Peki Sevr'de ne oldu? Onu da bizzat Atatürk'ün ağzından ve Nutuk'tan nakledelim:

"Sevr'de, 'Fırat'ın doğusunda ve Ermenistan, Irak ve Suriye arasında kalan bölge için İtilâf Devletleri temsilcilerinden kurulacak bir komisyon özerk bir yönetim şekli hazırlayacaktır.' deniliyordu.

Lozan'da, elbette bu talepler söz konusu ettirilmemiştir."

Lozan'da söz konusu bile ettirilmeyen özerk yönetim şekli, şimdi hem Irak, hem Suriye hem de Türkiye için söz konusu ediliyor! Hem de Türkiye'yi yönetenler tarafından.

SURİYE'DEKİ OYUNUN ASIL SEBEBİ

ENERJİ YOLLARINI KONTROL ETMEK!

Brezilyalı gazeteci ve enerji hatları üzerinde incelemeleri olan Pepe Escobar, 2015 yılında "Suriye: Nihai pipelineistan savaşı" başlıklı bir inceleme yayınladı. Escobar, "pipelineistan" kelimesini, "boru hatları ülkesi" anlamında kullanıyordu.

Escobar'a göre, Suriye'deki çatışmanın işaret fişeği, 2009'da Katar'ın, Şam'a, kendi doğal gazını Akdeniz'e ve oradan da Avrupa'ya ulaştırmak için Suudi Arabistan, Ürdün ve Suriye'den zikzaklar çizerek Türkiye'ye kadar uzanacak bir boru hattı önermesiyle atıldı.

Şam ise buna karşı farklı bir projeye imtiyaz vererek, 2010'da 10 milyar dolarlık İran-Irak-Suriye (İslami Boru Hattı) tasarısını seçti.

Washington'daki "Esad gitmeli" saplantısı, Rusya-İran-Irak-Suriye ortaklığını kırmak için geliştirildi. CIA, Suudi Arabistan ve Katar'ın, "Şam'da rejim değişikliği" hedefiyle, önceden geliştirdiği, iç kargaşa operasyonunu başlattı.

Çünkü bu projede İran gazı, dolarla değil alternatif para birimleri ile alınıp satılacaktı.

Oyun, Doğu Akdeniz'de, doğal gaz ve petrol zenginliğinin keşfedilmesiyle daha da büyüdü.

Türkiye'nin Rus uçağını düşürmesi de Rusya ile karşı karşıya gelmesi içindi.

Washington'un hedefi, İran'ın değil Katar'ın doğal gazını Akdeniz'e bağlamak; bağlantı üssü olarak da Türkiye'ye imtiyaz vererek, onları Rus projesinden koparmaktı.

GÜVENLİ BÖLGE Mİ BORU HATTI MI?

Son olarak ABD Başkanı Trump Suriye'nin kuzeyinde yaklaşık 30 kilometre derinliğinde bir güvenli bölge kuracağını açıkladı ama Türkiye'nin "kontrol bizde olmalı" sözlerine sadece gülümsüyorlar.
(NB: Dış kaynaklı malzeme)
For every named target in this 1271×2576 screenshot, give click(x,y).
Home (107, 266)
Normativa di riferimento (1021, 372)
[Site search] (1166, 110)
Zira denize çıkışı olan güvenli bölge haritası, zaten bir boru hattına benziyor.

Böyle bir güvenli bölge kurulursa, hem Barzani bölgesindeki, hem de Kerkük'teki Irak petrolleri ve doğal gazı ile birlikte, şu anda PYD hâkimiyetinde olan Suriye topraklarındaki petroller de Akdeniz'e indirilecek. ABD'nin, güvenli bölgenin kontrolünü Türkiye'ye bırakmaya hiç niyeti yok.

Esad rejimine askerî destek veren Rusya ise PYD'nin kontrolünde olan toprakların Şam'a devredilmesi gerektiğini ifade etti. Rusya Dışişleri Bakanı Sergey Lavrov, Suriyeli Kürtlerin geleceğinin Şam tarafından koruma altına alınabileceğini söyledi.

Burada akla şu tespit geliyor. ABD ve Rusya, bugüne kadar hiçbir sıcak savaşta karşı karşıya gelmedi. İki dünya savaşında da ABD ve Rusya müttefikti ve zaten Yalta'da dünyayı paylaştılar. Paylaşımı korumak için de soğuk savaş ile dünyanın geri kalanını oyaladılar.

Serdar Turgut'un üzerinde durduğu gibi Putin'in özel temsilcisi Naumkin, CIA ile görüşerek, PYD yönetimine özerklik tanınması için ABD ile özel anlaşmaya varmışsa, Rusya, güvenli bölgeye Lazkiye'den denize çıkış verebilir!

NATO'NUN ENERJİ KORİDORU!

Bir de İran'ın Rusya desteğiyle, Pakistan ve Hindistan'a kadar uzatmak istediği, yarısı tamamlanmış doğal gaz boru hattı var. Ayrıca Türkiye Enerji Bakanı Hilmi Güler ile İran Petrol Bakanı Gulam Hüseyin Nozeri, 2008'de doğal gaz projeleri ile ilgili bir mutabakat imzalamış, kısa bir süre sonra Güler görevinden alınmıştı. Proje, bakanlığın internet sitesi yayınlarında bile anılmamıştı!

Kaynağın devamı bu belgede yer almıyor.